Saved entries:

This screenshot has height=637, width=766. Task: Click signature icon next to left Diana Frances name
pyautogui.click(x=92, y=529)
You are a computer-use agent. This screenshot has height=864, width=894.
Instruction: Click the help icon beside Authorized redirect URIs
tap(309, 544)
* * *
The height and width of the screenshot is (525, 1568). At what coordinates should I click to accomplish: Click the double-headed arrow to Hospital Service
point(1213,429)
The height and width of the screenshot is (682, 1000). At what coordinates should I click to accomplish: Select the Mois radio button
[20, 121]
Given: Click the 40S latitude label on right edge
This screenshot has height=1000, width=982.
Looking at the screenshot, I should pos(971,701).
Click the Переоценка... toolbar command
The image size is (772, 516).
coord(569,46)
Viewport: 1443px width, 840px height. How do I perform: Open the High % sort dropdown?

Given task:
Please quote the material word for word from the line with "You are a computer-use" up to and including the line with "tap(309, 544)".

Complete output:
You are a computer-use agent. This screenshot has height=864, width=894.
Instruction: Click the help icon beside Authorized redirect URIs
tap(309, 544)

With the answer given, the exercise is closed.